Two long-vacant houses aren’t the ideal neighbors for Allen Road Park. But in a possible redevelopment deal, part of the properties may add to that city green space.
The 60-year-old houses at 75 and 85 Allen Road have been targeted by city Code Enforcement officers in recent years amid unsuccessful sales attempts. Morris Nejat, a New York City medical doctor brokering the latest sale on behalf of his father-in-law, says that a better future appears to be coming.
“We’re in contract with a development company that wants to obviously take down those houses and put something much nicer in the area and maybe work with the park next door to maybe give some land to the park,” said Nejat.
Nejat declined to identify the developer, but said the proposal involves a commercial development and that land donation to the park. He added that within a few weeks, it should become clear whether the deal will work out. If it doesn’t, he said, “a lot of other developers are waiting” to make an offer.
The burst of interest is no coincidence.

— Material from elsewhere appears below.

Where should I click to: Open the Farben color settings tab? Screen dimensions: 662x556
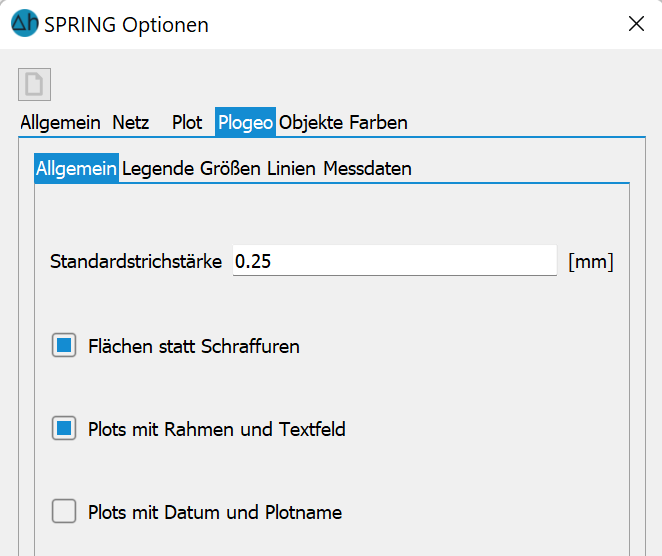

Nejat worked with the city to get the property reclassified from single-family residential to “office mixed-use” in the new zoning code that went into effect late last year.

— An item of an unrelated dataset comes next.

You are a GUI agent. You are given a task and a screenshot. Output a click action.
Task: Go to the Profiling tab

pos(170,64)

City Councilmember Chris Burnett, whose District 3 includes the area, said he sees a lot of positives if the zoning speeds redevelopment.
“Surrounding residents and business owners would certainly like to see these abandoned houses replaced by a high-quality project, so hopefully the new zoning designation will allow this to happen,” Burnett said in an email. “An expansion of the Allen Road Park could also be a great amenity for the community, so perhaps the city could consider this in the future if these sites become available.”
The 3-acre park, located at Allen Road and Lake Forrest Drive, features sports courts, a playground and a nature trail.
Boarded-up houses are a rarity anywhere in Sandy Springs, let alone sandwiched between a city park and bustling Roswell Road, on a street that recently became home to the luxurious Cliftwood apartments and a large John Wieland Homes development.
Nejat could not recall exactly how long his father-in-law, Adel Milsoof of Roswell, had owned the properties or how long they had been vacant, but said it was many years. County property records showed Milsoof transferred both properties into the ownership of a real estate trust in 2016 and bought the house at 85 Allen in 2007. The next pre-2016 sale of 75 Allen was in 1983, according to county records, but they do not identify the buyer or the seller.
Nejat said Milsoof bought the houses as redevelopment investments, but those plans had not worked out. City Code Enforcement records show one or both properties getting citations of various sorts as early as 2009. The citations — including unsecured property, trash and uncut grass — culminated in a 2016 court appearance where Milsoof was fined $500, according to city spokesperson Dan Coffer. Code Enforcement was back last year, but noted in reports that Nejat was now brokering a sale.
The two properties, totaling about 1.5 acres, were listed by Nejat for $1.4 million.